▶ **PROBLEM TO SOLVE**: Could you reproduce these rows with every "Where should I click to" changed to "Where do I tap to", everything else left as it is, and the pictures left out?

▶ **DATA SUPPLIED**:
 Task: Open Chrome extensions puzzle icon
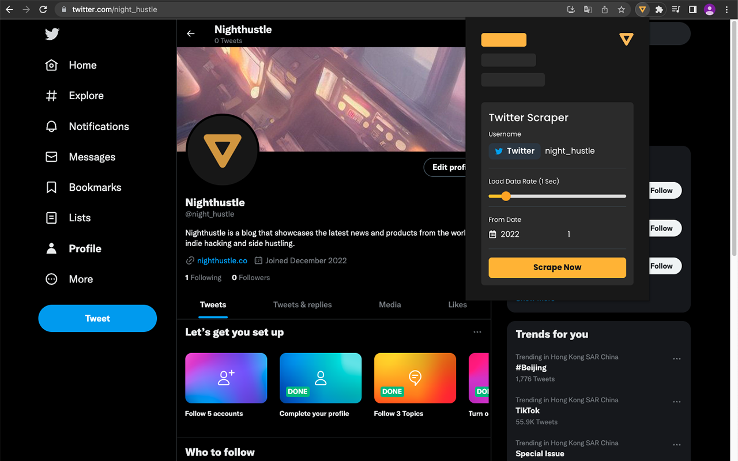659,9
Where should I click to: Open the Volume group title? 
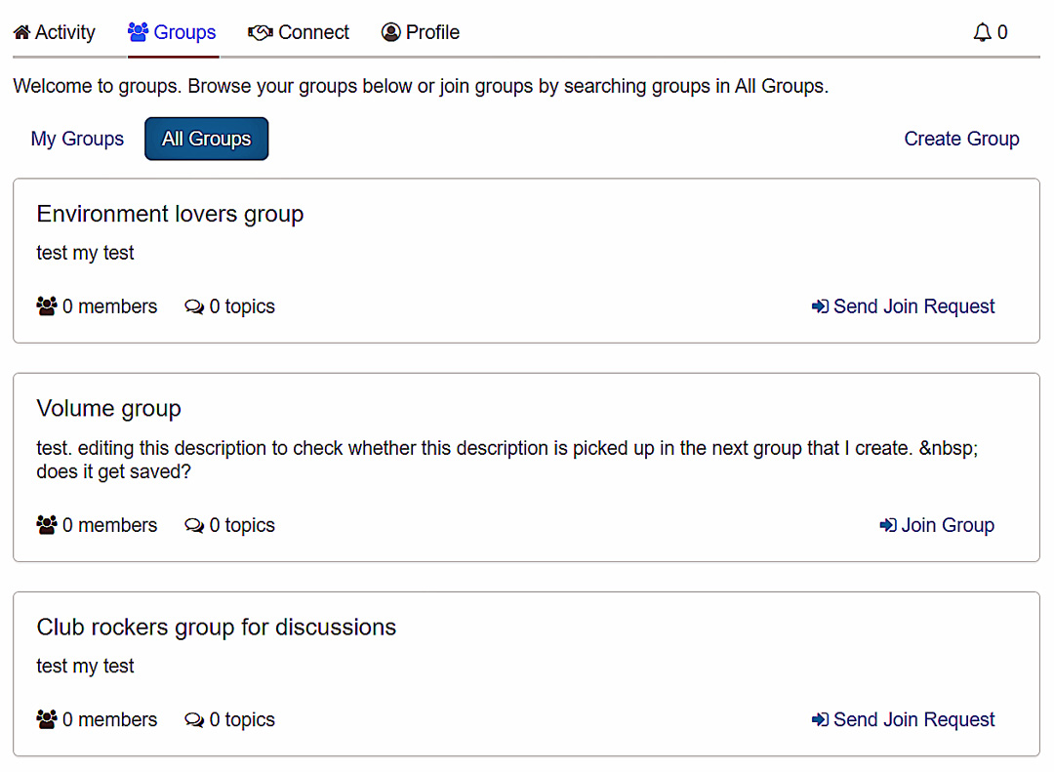[x=108, y=408]
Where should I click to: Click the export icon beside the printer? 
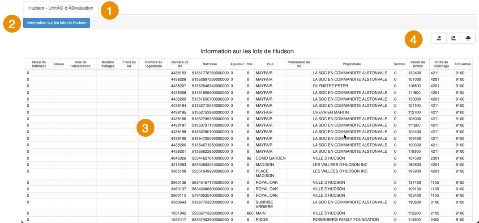(453, 38)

▶ **COMPLETED EXERCISE**:
 Task: Open Chrome extensions puzzle icon
659,9
Where do I tap to: Open the Volume group title? 
[x=108, y=408]
Where do I tap to: Click the export icon beside the printer? 
(453, 38)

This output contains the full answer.